▶ [Activity]: Sort through the entries below and pull out lines containing the word "Most".

Start of Block

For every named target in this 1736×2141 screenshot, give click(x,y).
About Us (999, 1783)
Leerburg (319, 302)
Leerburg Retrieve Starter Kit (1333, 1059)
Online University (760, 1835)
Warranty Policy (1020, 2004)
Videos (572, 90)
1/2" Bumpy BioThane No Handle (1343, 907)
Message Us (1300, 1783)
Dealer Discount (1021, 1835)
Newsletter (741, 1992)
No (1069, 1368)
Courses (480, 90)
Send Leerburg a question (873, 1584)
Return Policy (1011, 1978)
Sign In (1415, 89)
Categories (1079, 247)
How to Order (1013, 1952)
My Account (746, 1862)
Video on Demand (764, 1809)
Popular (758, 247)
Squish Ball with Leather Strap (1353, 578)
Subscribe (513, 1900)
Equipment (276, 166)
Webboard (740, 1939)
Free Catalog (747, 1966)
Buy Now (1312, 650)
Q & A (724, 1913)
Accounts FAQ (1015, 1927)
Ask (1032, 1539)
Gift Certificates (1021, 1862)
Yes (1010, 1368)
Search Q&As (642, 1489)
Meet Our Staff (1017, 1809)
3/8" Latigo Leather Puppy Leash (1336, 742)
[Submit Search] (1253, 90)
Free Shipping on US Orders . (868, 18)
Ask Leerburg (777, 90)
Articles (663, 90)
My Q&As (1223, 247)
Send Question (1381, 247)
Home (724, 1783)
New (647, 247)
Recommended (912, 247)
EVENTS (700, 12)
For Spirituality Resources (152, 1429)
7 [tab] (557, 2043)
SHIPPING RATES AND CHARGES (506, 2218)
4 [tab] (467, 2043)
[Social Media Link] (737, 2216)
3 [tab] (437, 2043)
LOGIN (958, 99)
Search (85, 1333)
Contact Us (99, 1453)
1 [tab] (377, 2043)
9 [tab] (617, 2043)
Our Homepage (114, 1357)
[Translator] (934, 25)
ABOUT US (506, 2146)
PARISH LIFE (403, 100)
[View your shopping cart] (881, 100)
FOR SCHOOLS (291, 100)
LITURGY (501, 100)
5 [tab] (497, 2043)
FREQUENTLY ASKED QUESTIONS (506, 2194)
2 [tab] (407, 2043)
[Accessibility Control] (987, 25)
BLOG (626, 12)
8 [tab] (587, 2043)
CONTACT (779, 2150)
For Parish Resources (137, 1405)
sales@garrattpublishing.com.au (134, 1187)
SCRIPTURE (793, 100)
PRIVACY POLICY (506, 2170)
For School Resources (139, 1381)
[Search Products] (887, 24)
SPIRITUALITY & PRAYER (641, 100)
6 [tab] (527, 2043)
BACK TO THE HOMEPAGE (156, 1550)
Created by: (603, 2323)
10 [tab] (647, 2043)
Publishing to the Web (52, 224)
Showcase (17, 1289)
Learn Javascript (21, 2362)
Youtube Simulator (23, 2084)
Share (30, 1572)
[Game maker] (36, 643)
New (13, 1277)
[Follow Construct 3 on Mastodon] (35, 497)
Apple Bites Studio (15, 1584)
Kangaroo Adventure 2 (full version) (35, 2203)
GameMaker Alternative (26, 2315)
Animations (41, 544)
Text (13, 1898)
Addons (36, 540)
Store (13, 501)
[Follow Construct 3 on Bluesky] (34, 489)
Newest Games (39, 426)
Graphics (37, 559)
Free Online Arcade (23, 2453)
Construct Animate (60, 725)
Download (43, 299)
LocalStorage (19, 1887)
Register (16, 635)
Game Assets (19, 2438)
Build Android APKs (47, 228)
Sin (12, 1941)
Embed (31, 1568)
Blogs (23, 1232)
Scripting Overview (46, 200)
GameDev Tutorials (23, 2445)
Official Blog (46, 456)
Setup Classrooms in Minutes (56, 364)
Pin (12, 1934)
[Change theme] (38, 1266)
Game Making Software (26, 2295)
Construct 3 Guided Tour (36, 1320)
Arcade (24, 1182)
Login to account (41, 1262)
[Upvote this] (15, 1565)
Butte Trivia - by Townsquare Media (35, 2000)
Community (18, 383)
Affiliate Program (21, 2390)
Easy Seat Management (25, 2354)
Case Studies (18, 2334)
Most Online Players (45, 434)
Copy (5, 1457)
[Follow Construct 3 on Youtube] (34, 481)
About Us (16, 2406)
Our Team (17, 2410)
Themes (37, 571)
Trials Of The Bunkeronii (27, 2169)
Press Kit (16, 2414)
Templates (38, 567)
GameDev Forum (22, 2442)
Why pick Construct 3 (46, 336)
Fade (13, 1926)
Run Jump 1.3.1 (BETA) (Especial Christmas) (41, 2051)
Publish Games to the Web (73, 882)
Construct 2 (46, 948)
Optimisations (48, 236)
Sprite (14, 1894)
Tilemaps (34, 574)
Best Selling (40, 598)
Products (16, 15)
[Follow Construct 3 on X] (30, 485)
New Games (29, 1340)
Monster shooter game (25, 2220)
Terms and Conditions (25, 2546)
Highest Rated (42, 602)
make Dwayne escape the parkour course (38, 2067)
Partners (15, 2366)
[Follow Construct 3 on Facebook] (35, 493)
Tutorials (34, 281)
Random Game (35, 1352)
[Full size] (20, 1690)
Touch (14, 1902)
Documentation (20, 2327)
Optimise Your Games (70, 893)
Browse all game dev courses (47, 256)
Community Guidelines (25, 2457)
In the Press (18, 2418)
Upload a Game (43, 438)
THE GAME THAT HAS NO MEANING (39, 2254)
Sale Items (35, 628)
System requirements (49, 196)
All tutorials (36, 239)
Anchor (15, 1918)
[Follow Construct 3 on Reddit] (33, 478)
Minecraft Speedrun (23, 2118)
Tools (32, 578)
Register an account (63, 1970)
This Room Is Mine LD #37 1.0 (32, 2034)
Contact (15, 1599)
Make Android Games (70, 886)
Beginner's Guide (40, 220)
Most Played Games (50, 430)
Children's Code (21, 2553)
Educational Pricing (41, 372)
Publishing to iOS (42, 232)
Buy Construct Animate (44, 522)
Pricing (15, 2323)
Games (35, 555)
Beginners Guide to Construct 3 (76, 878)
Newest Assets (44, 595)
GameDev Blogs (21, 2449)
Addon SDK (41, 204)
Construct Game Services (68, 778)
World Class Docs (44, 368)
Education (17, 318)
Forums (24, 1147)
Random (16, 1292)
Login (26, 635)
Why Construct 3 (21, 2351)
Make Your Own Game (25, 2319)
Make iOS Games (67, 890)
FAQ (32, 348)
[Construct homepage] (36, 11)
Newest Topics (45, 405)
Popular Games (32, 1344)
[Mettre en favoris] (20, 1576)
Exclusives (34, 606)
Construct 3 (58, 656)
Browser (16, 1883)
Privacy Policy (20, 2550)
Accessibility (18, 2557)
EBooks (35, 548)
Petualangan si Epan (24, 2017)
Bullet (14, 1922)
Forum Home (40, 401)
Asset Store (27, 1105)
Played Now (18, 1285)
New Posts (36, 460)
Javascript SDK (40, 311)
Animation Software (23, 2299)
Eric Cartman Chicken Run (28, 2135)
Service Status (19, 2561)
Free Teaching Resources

End of Block

▶ [Answer to this task]:
Most Online Players (45, 434)
Most Played Games (50, 430)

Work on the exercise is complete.